Content starts
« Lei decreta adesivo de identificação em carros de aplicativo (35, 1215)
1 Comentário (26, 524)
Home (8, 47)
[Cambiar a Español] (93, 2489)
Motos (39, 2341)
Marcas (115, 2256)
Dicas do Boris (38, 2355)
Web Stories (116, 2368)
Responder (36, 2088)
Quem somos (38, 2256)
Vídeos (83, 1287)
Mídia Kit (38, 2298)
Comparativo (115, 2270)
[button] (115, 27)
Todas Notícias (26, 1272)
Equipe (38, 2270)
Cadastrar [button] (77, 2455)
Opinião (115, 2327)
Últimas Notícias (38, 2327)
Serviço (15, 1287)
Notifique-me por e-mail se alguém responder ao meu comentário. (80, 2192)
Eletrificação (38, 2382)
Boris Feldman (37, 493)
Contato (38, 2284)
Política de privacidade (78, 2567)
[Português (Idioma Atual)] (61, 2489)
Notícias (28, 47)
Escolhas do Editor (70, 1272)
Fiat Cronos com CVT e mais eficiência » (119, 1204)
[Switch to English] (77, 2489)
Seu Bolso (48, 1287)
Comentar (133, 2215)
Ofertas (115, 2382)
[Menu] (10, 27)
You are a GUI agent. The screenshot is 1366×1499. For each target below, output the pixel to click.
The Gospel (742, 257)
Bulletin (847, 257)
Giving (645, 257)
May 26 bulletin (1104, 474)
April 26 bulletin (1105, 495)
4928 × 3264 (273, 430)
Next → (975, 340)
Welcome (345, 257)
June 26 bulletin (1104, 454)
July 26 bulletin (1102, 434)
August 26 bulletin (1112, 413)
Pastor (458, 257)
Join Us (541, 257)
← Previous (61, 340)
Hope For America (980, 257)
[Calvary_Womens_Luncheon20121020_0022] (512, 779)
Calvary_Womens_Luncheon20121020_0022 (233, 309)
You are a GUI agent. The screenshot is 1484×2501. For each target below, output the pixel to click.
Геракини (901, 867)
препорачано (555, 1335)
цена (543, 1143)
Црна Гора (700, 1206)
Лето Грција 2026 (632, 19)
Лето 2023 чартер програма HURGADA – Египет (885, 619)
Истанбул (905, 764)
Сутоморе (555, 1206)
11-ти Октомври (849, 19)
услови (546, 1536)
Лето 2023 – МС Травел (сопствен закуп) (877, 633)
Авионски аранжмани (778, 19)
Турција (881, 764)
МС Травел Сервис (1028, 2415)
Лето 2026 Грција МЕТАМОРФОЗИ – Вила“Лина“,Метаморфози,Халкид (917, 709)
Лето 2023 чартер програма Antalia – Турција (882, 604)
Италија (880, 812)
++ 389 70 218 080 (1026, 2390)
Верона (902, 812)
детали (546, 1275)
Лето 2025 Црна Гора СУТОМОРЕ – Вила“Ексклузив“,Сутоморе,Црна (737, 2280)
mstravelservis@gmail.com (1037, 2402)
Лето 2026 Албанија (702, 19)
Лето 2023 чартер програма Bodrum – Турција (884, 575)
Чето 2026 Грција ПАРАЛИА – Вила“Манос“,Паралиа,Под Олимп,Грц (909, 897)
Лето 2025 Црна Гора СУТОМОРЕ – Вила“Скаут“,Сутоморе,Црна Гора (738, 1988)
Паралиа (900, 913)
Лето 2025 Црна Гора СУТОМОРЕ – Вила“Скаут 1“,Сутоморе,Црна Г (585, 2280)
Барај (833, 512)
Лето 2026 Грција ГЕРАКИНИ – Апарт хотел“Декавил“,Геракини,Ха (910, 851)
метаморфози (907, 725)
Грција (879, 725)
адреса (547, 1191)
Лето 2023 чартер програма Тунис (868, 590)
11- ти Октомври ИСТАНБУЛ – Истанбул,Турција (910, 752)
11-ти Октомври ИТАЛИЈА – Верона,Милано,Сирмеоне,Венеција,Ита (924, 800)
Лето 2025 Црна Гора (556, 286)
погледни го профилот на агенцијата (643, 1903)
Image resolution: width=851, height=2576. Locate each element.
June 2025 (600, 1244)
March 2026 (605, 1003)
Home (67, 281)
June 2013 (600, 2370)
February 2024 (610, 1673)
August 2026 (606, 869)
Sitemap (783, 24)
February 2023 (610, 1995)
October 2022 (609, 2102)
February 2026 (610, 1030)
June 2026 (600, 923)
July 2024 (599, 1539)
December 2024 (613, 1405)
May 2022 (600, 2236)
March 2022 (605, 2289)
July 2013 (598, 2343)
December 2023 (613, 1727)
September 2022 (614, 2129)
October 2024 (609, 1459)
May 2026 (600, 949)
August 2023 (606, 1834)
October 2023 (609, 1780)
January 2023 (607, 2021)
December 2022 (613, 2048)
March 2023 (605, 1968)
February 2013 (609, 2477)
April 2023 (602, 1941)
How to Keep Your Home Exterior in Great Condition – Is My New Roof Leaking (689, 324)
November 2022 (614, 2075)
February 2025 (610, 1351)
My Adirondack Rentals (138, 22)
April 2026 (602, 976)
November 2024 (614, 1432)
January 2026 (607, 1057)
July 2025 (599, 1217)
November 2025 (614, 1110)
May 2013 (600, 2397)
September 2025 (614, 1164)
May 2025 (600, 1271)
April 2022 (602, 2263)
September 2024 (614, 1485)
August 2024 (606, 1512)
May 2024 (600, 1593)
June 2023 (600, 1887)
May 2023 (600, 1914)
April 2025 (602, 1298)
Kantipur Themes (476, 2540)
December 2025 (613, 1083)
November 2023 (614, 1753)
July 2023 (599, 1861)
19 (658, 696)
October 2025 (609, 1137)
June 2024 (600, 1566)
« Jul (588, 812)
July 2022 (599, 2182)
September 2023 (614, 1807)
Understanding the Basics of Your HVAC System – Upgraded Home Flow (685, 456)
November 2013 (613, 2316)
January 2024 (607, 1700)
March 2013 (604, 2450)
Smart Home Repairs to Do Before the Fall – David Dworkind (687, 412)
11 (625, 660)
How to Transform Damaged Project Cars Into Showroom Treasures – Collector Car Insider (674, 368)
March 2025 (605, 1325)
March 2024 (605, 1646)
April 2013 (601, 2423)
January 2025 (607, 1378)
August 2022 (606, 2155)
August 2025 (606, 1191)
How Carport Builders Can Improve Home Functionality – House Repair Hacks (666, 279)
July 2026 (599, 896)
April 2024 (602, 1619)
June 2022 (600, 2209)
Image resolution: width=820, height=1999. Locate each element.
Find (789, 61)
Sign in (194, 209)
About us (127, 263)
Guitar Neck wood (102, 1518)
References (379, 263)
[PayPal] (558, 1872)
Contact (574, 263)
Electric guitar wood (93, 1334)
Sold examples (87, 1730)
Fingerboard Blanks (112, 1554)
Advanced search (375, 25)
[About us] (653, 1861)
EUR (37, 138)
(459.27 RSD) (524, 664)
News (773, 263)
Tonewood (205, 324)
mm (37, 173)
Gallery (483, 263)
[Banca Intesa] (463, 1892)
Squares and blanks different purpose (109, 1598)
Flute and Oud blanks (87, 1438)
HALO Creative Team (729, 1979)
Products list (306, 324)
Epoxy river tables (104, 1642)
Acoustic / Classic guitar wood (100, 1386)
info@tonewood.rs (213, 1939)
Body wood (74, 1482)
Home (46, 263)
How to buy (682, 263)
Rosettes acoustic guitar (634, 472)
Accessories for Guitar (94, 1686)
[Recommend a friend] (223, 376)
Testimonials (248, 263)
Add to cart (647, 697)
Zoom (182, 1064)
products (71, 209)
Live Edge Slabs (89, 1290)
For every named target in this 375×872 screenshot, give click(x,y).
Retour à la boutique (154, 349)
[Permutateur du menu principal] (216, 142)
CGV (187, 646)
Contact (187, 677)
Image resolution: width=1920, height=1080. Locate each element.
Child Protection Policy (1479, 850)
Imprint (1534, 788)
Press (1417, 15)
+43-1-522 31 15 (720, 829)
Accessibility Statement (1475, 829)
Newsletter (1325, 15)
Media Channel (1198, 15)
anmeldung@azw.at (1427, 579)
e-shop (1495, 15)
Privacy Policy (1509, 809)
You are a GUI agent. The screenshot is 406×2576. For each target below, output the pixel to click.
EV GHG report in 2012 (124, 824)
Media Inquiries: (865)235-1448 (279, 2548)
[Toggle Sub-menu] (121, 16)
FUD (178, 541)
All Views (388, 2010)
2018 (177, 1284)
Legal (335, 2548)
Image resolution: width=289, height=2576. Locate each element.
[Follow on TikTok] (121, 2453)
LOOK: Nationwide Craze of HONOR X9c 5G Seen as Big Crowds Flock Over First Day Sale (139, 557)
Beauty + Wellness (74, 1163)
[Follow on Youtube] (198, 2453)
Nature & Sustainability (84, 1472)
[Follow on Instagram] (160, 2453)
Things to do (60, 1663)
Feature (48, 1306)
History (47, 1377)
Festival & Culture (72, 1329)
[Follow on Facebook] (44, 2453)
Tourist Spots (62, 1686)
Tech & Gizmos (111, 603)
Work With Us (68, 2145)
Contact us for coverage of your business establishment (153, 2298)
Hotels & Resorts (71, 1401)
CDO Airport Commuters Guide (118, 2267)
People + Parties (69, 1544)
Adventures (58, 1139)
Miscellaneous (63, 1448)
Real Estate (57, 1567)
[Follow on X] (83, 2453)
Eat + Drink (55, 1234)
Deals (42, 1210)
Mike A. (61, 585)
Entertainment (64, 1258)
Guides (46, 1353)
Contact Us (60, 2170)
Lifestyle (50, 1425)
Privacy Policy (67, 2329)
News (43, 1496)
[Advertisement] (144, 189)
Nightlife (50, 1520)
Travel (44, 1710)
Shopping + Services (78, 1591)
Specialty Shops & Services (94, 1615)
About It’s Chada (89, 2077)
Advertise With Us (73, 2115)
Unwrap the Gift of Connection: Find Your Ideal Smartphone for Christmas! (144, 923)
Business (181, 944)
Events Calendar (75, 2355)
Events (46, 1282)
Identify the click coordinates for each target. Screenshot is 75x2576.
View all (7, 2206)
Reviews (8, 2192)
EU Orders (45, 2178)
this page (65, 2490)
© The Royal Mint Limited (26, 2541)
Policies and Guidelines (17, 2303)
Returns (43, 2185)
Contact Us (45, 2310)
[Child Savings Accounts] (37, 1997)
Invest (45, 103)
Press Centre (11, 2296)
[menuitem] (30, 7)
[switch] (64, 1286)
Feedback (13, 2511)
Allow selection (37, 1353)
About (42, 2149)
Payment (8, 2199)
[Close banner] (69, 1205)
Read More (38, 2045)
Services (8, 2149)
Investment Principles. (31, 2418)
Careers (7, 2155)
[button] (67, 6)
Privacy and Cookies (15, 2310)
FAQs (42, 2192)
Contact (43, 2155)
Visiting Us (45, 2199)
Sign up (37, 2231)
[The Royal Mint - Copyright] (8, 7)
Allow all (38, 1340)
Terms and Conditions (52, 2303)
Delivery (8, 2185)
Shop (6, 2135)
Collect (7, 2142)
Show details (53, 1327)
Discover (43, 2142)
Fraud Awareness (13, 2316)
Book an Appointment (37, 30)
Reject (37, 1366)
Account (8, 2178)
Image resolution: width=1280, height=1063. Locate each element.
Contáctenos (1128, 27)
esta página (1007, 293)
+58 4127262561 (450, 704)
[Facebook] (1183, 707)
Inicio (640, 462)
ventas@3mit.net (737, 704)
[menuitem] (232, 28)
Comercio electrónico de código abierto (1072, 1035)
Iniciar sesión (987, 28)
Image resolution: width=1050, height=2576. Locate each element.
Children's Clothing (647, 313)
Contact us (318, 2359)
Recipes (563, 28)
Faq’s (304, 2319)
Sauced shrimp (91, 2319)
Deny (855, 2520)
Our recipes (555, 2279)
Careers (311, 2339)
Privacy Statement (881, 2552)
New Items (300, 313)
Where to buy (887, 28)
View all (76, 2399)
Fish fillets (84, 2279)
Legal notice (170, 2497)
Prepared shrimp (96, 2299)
Content ends
### Task to carry out
Return the entries above unchanged, starting at the first line and stopping after the line with "You are a GUI agent. The screenshot is 1366×1499.".

### Problem solution
« Lei decreta adesivo de identificação em carros de aplicativo (35, 1215)
1 Comentário (26, 524)
Home (8, 47)
[Cambiar a Español] (93, 2489)
Motos (39, 2341)
Marcas (115, 2256)
Dicas do Boris (38, 2355)
Web Stories (116, 2368)
Responder (36, 2088)
Quem somos (38, 2256)
Vídeos (83, 1287)
Mídia Kit (38, 2298)
Comparativo (115, 2270)
[button] (115, 27)
Todas Notícias (26, 1272)
Equipe (38, 2270)
Cadastrar [button] (77, 2455)
Opinião (115, 2327)
Últimas Notícias (38, 2327)
Serviço (15, 1287)
Notifique-me por e-mail se alguém responder ao meu comentário. (80, 2192)
Eletrificação (38, 2382)
Boris Feldman (37, 493)
Contato (38, 2284)
Política de privacidade (78, 2567)
[Português (Idioma Atual)] (61, 2489)
Notícias (28, 47)
Escolhas do Editor (70, 1272)
Fiat Cronos com CVT e mais eficiência » (119, 1204)
[Switch to English] (77, 2489)
Seu Bolso (48, 1287)
Comentar (133, 2215)
Ofertas (115, 2382)
[Menu] (10, 27)
You are a GUI agent. The screenshot is 1366×1499. For each target below, output the pixel to click.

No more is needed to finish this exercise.